__Job item__. Rewrite the records below with every "width and height" changed to "size" and nothing else altered.

----

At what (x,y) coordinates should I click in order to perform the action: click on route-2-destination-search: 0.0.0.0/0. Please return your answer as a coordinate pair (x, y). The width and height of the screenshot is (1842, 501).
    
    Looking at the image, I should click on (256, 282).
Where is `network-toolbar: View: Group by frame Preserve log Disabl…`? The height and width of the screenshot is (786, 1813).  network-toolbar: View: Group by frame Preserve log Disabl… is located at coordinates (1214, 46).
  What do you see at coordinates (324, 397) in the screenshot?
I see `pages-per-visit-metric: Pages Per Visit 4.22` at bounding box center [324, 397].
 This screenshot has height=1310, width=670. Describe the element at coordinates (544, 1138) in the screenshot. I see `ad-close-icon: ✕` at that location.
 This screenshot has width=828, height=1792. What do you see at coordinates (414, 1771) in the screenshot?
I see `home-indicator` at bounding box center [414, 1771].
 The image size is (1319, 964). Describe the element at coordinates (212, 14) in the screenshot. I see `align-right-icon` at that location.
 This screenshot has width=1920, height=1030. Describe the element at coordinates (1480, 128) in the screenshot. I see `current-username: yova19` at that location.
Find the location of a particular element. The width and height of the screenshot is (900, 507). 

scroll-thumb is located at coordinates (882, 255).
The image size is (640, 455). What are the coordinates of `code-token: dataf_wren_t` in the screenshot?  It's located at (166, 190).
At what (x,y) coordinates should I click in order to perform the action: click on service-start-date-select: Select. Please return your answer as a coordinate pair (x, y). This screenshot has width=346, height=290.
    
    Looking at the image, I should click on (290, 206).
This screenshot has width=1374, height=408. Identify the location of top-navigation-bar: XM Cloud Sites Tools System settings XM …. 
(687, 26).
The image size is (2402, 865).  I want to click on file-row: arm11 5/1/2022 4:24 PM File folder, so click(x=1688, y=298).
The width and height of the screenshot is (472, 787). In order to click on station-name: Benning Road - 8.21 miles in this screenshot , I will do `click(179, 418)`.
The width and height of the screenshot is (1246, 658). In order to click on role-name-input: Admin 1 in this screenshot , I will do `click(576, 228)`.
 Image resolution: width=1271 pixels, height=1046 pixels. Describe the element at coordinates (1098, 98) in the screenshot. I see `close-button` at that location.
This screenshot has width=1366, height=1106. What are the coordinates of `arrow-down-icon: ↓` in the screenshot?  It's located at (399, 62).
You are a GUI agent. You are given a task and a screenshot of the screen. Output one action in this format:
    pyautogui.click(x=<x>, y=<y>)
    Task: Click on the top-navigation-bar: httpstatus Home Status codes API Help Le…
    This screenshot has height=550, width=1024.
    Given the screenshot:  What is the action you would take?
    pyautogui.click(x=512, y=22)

----

__Answer section__.
At what (x,y) coordinates should I click in order to perform the action: click on route-2-destination-search: 0.0.0.0/0. Please return your answer as a coordinate pair (x, y). The size of the screenshot is (1842, 501).
    
    Looking at the image, I should click on (256, 282).
Where is `network-toolbar: View: Group by frame Preserve log Disabl…`? The height and width of the screenshot is (786, 1813).  network-toolbar: View: Group by frame Preserve log Disabl… is located at coordinates (1214, 46).
  What do you see at coordinates (324, 397) in the screenshot?
I see `pages-per-visit-metric: Pages Per Visit 4.22` at bounding box center [324, 397].
 This screenshot has height=1310, width=670. Describe the element at coordinates (544, 1138) in the screenshot. I see `ad-close-icon: ✕` at that location.
 This screenshot has width=828, height=1792. What do you see at coordinates (414, 1771) in the screenshot?
I see `home-indicator` at bounding box center [414, 1771].
 The image size is (1319, 964). Describe the element at coordinates (212, 14) in the screenshot. I see `align-right-icon` at that location.
 This screenshot has width=1920, height=1030. Describe the element at coordinates (1480, 128) in the screenshot. I see `current-username: yova19` at that location.
Find the location of a particular element. The size of the screenshot is (900, 507). 

scroll-thumb is located at coordinates (882, 255).
The image size is (640, 455). What are the coordinates of `code-token: dataf_wren_t` in the screenshot?  It's located at (166, 190).
At what (x,y) coordinates should I click in order to perform the action: click on service-start-date-select: Select. Please return your answer as a coordinate pair (x, y). This screenshot has width=346, height=290.
    
    Looking at the image, I should click on (290, 206).
This screenshot has width=1374, height=408. Identify the location of top-navigation-bar: XM Cloud Sites Tools System settings XM …. 
(687, 26).
The image size is (2402, 865).  I want to click on file-row: arm11 5/1/2022 4:24 PM File folder, so click(x=1688, y=298).
The size of the screenshot is (472, 787). In order to click on station-name: Benning Road - 8.21 miles in this screenshot , I will do `click(179, 418)`.
The size of the screenshot is (1246, 658). In order to click on role-name-input: Admin 1 in this screenshot , I will do `click(576, 228)`.
 Image resolution: width=1271 pixels, height=1046 pixels. Describe the element at coordinates (1098, 98) in the screenshot. I see `close-button` at that location.
This screenshot has width=1366, height=1106. What are the coordinates of `arrow-down-icon: ↓` in the screenshot?  It's located at (399, 62).
You are a GUI agent. You are given a task and a screenshot of the screen. Output one action in this format:
    pyautogui.click(x=<x>, y=<y>)
    Task: Click on the top-navigation-bar: httpstatus Home Status codes API Help Le…
    This screenshot has height=550, width=1024.
    Given the screenshot:  What is the action you would take?
    pyautogui.click(x=512, y=22)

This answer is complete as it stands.